Fiction Constance McGrath Omnivore review

Published on June 22nd, 2013

0

Constance by Patrick McGrath

| Press reviews | Buy the book | Have your say |

Blurb: The aloof and enigmatic Constance Schuyler lives alone in Manhattan. At a literary party she meets Sidney Klein, a professor of poetry twenty years her senior. Intoxicated by her chilly beauty, Sidney pursues the young woman with restless determination and soon proposes marriage. Constance accepts, and with some misgivings moves into his dark, book-filled apartment. But Constance is a haunted woman. When her father, a doctor, makes a devastating revelation, she is forced to revisit the childhood she spent with her dissipated sister Iris in a broken-down house on the Hudson River. Meanwhile Iris’s lover, Eddie, who plays piano in a cocktail lounge, threatens Constance’s already shaky marriage, and before long her world begins to fall apart. Her only consolation is the friendship of Sidney’s boy Howard, a strange, delicate child, not unlike Constance herself… (Bloomsbury Circus)


John Harding, The Daily Mail

Patrick McGrath’s engrossing, suspenseful, psychological novel grips like a thriller, but has a soft and tender heart. It’s a tale of the damage each generation is capable of inflicting upon the next, a harrowing story of betrayal and rancour that filters down the years, that yet somehow manages to find a resolution that is life endorsing and tentatively optimistic.

........

Required tasks:
- a) In the review page, reproduce the passage from "Blurb: The aloof" to "Constance herself… (Bloomsbury Circus)".
- b) Name every character in the blurb on the review page who is identified by name.
The material after the review page isn't needed.

Data section:
........

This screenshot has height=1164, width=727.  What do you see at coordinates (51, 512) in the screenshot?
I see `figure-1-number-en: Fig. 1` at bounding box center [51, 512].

........

Answers below:
- a)
Blurb: The aloof and enigmatic Constance Schuyler lives alone in Manhattan. At a literary party she meets Sidney Klein, a professor of poetry twenty years her senior. Intoxicated by her chilly beauty, Sidney pursues the young woman with restless determination and soon proposes marriage. Constance accepts, and with some misgivings moves into his dark, book-filled apartment. But Constance is a haunted woman. When her father, a doctor, makes a devastating revelation, she is forced to revisit the childhood she spent with her dissipated sister Iris in a broken-down house on the Hudson River. Meanwhile Iris’s lover, Eddie, who plays piano in a cocktail lounge, threatens Constance’s already shaky marriage, and before long her world begins to fall apart. Her only consolation is the friendship of Sidney’s boy Howard, a strange, delicate child, not unlike Constance herself… (Bloomsbury Circus)

- b) Constance Schuyler, Sidney Klein, Iris, Eddie, Howard